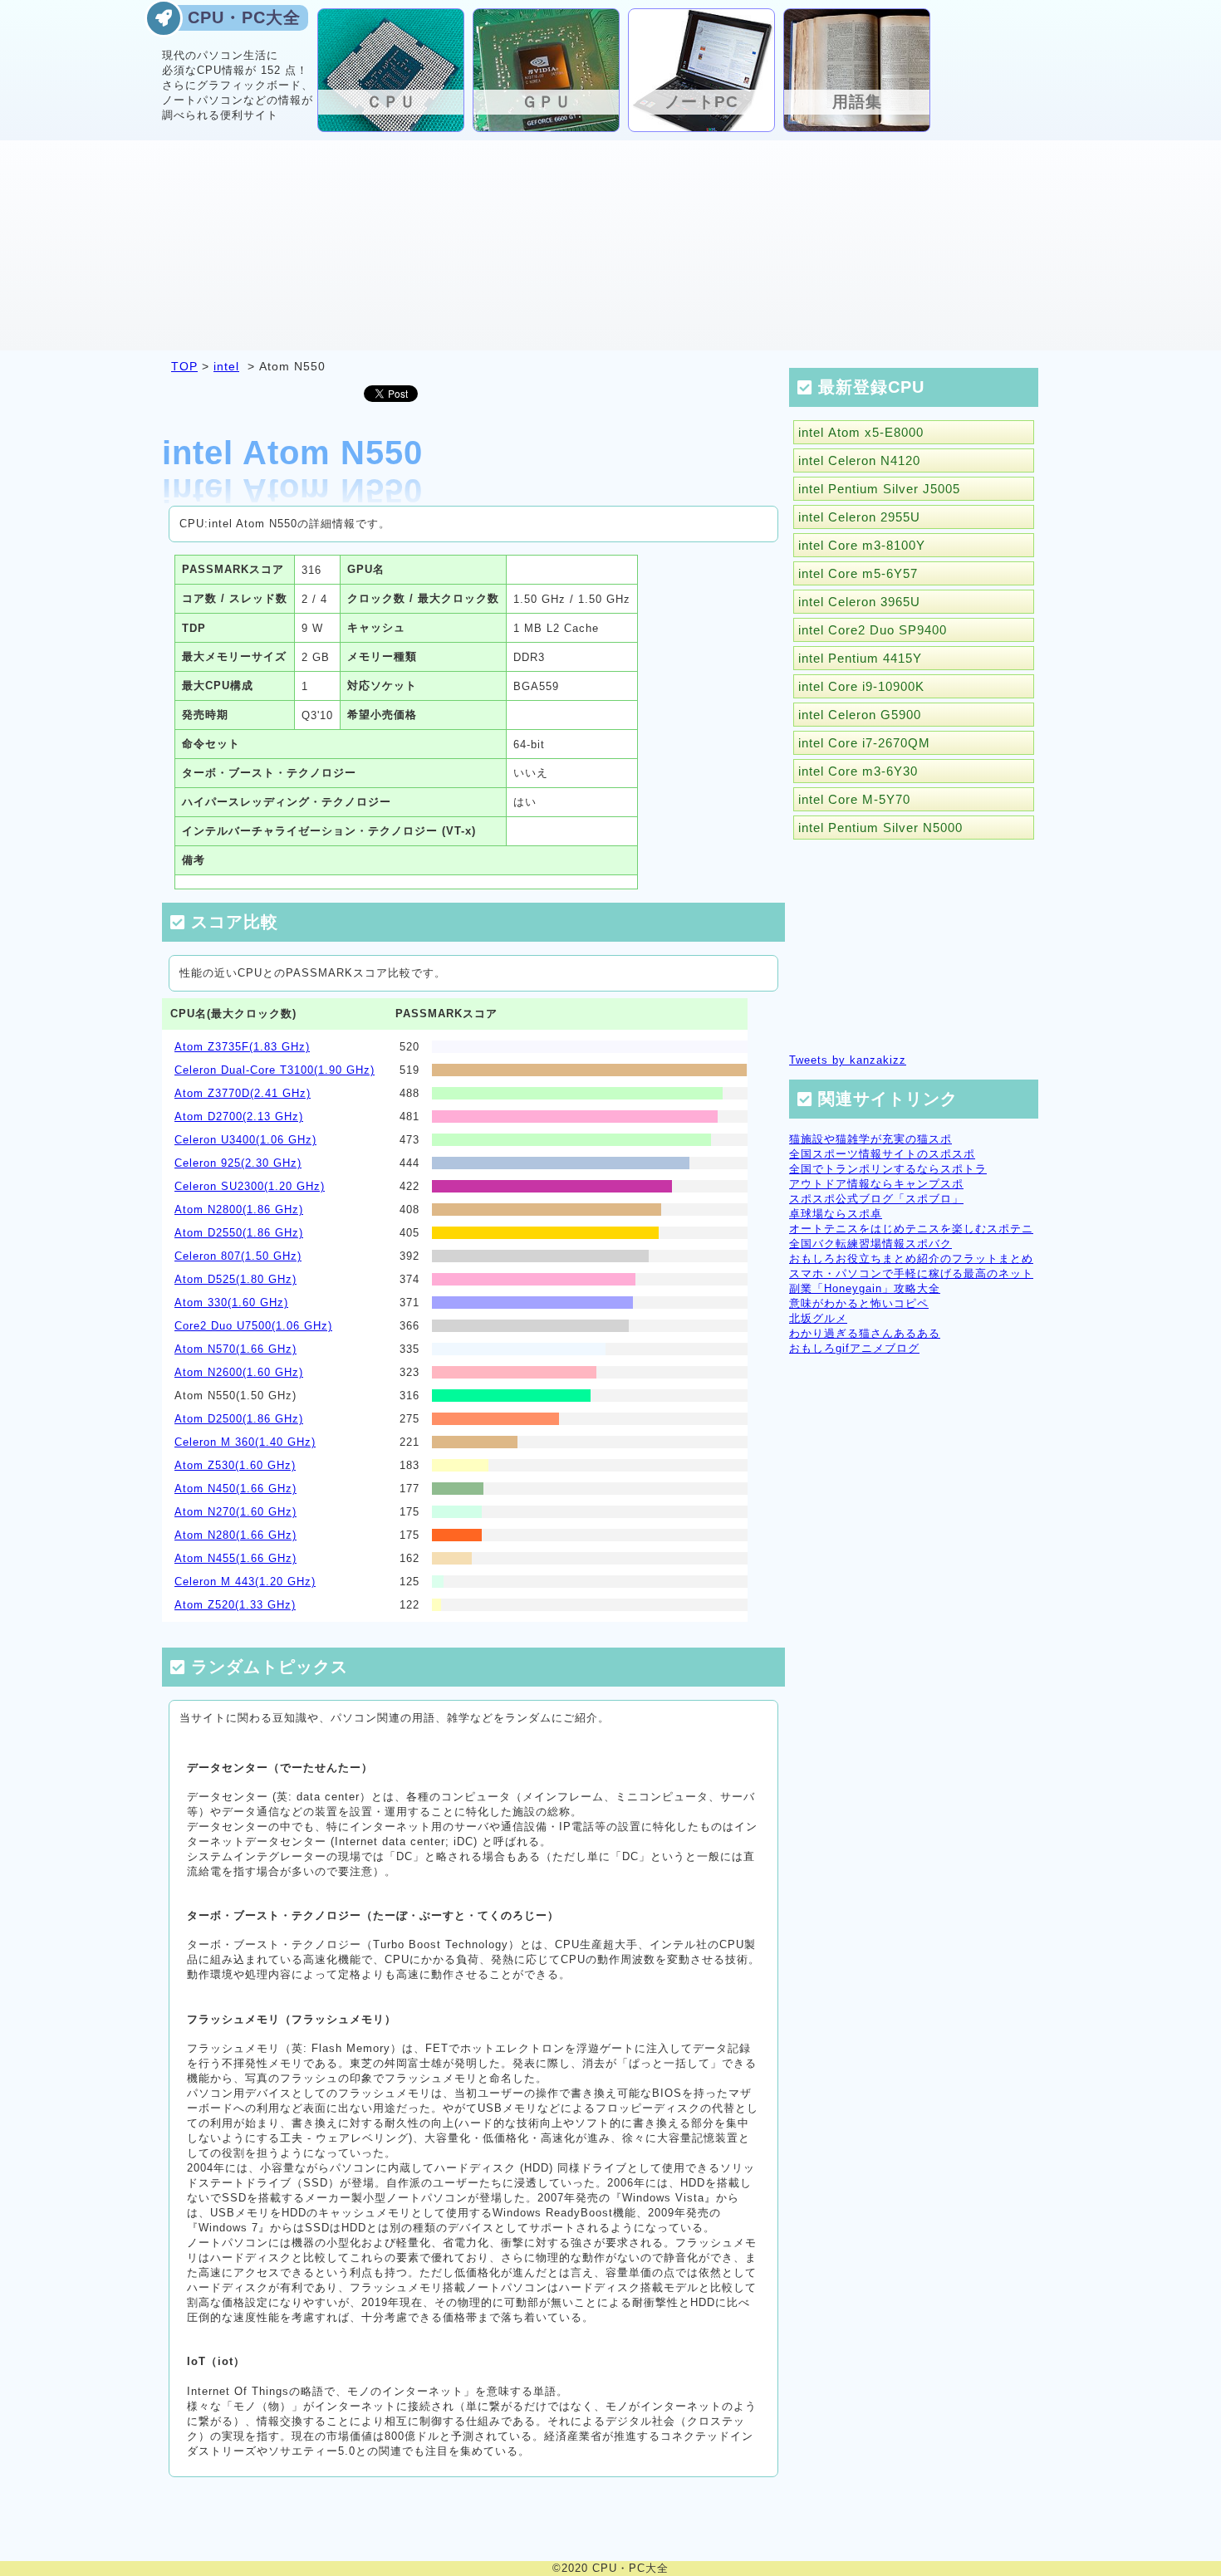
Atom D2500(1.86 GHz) (238, 1419)
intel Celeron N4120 (859, 460)
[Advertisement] (610, 244)
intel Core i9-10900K (861, 686)
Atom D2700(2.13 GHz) (238, 1116)
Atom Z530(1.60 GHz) (235, 1465)
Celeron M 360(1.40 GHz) (245, 1442)
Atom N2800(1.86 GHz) (238, 1209)
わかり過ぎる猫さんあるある (864, 1333)
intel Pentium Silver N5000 (880, 827)
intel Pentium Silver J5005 (879, 489)
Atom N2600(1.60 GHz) (238, 1372)
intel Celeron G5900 (859, 715)
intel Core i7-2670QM (864, 743)
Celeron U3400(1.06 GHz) (245, 1140)
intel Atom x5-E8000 (861, 432)
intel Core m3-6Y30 (858, 771)
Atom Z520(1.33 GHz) (235, 1605)
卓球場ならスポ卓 (835, 1213)
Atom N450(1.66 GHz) (235, 1488)
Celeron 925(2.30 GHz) (238, 1163)
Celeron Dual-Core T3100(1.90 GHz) (274, 1070)
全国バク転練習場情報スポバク (870, 1243)
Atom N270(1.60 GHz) (235, 1512)
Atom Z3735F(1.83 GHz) (242, 1047)
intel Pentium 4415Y (860, 658)
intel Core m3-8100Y (861, 545)
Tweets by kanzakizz (847, 1060)
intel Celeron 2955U (859, 517)
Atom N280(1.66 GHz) (235, 1535)
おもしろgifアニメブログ (854, 1348)
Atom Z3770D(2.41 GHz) (242, 1093)
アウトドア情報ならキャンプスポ (876, 1184)
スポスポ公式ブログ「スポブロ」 (876, 1199)
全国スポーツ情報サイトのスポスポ (882, 1154)
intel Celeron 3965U (859, 602)
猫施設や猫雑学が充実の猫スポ (870, 1139)
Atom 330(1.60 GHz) (231, 1302)
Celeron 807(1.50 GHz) (238, 1256)
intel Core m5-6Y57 (858, 573)
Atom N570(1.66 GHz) (235, 1349)
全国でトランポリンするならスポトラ (888, 1169)
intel (226, 366)
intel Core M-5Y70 (854, 799)
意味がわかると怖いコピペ (859, 1303)
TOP (184, 366)
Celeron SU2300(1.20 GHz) (249, 1186)
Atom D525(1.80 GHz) (235, 1279)
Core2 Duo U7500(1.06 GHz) (253, 1326)
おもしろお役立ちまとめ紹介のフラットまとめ (911, 1258)
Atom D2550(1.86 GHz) (238, 1233)
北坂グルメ (818, 1318)
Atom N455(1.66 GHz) (235, 1558)
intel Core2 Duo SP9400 (872, 630)
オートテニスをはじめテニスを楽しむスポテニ (911, 1228)
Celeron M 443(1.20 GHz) (245, 1581)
++++
• **What you are asked to do**
In your transcription of the listing above, match each line exactly and include no pictures.

• **Result below**
Atom D2500(1.86 GHz) (238, 1419)
intel Celeron N4120 (859, 460)
[Advertisement] (610, 244)
intel Core i9-10900K (861, 686)
Atom D2700(2.13 GHz) (238, 1116)
Atom Z530(1.60 GHz) (235, 1465)
Celeron M 360(1.40 GHz) (245, 1442)
Atom N2800(1.86 GHz) (238, 1209)
わかり過ぎる猫さんあるある (864, 1333)
intel Pentium Silver N5000 (880, 827)
intel Pentium Silver J5005 (879, 489)
Atom N2600(1.60 GHz) (238, 1372)
intel Celeron G5900 (859, 715)
intel Core i7-2670QM (864, 743)
Celeron U3400(1.06 GHz) (245, 1140)
intel Atom x5-E8000 (861, 432)
intel Core m3-6Y30 (858, 771)
Atom Z520(1.33 GHz) (235, 1605)
卓球場ならスポ卓 (835, 1213)
Atom N450(1.66 GHz) (235, 1488)
Celeron 925(2.30 GHz) (238, 1163)
Celeron Dual-Core T3100(1.90 GHz) (274, 1070)
全国バク転練習場情報スポバク (870, 1243)
Atom N270(1.60 GHz) (235, 1512)
Atom Z3735F(1.83 GHz) (242, 1047)
intel Pentium 4415Y (860, 658)
intel Core m3-8100Y (861, 545)
Tweets by kanzakizz (847, 1060)
intel Celeron 2955U (859, 517)
Atom N280(1.66 GHz) (235, 1535)
おもしろgifアニメブログ (854, 1348)
Atom Z3770D(2.41 GHz) (242, 1093)
アウトドア情報ならキャンプスポ (876, 1184)
スポスポ公式ブログ「スポブロ」 (876, 1199)
全国スポーツ情報サイトのスポスポ (882, 1154)
intel Celeron 3965U (859, 602)
猫施設や猫雑学が充実の猫スポ (870, 1139)
Atom 330(1.60 GHz) (231, 1302)
Celeron 807(1.50 GHz) (238, 1256)
intel Core m5-6Y57 (858, 573)
Atom N570(1.66 GHz) (235, 1349)
全国でトランポリンするならスポトラ (888, 1169)
intel (226, 366)
intel Core M-5Y70 (854, 799)
意味がわかると怖いコピペ (859, 1303)
TOP (184, 366)
Celeron SU2300(1.20 GHz) (249, 1186)
Atom D525(1.80 GHz) (235, 1279)
Core2 Duo U7500(1.06 GHz) (253, 1326)
おもしろお役立ちまとめ紹介のフラットまとめ (911, 1258)
Atom D2550(1.86 GHz) (238, 1233)
北坂グルメ (818, 1318)
Atom N455(1.66 GHz) (235, 1558)
intel Core2 Duo SP9400 (872, 630)
オートテニスをはじめテニスを楽しむスポテニ (911, 1228)
Celeron M 443(1.20 GHz) (245, 1581)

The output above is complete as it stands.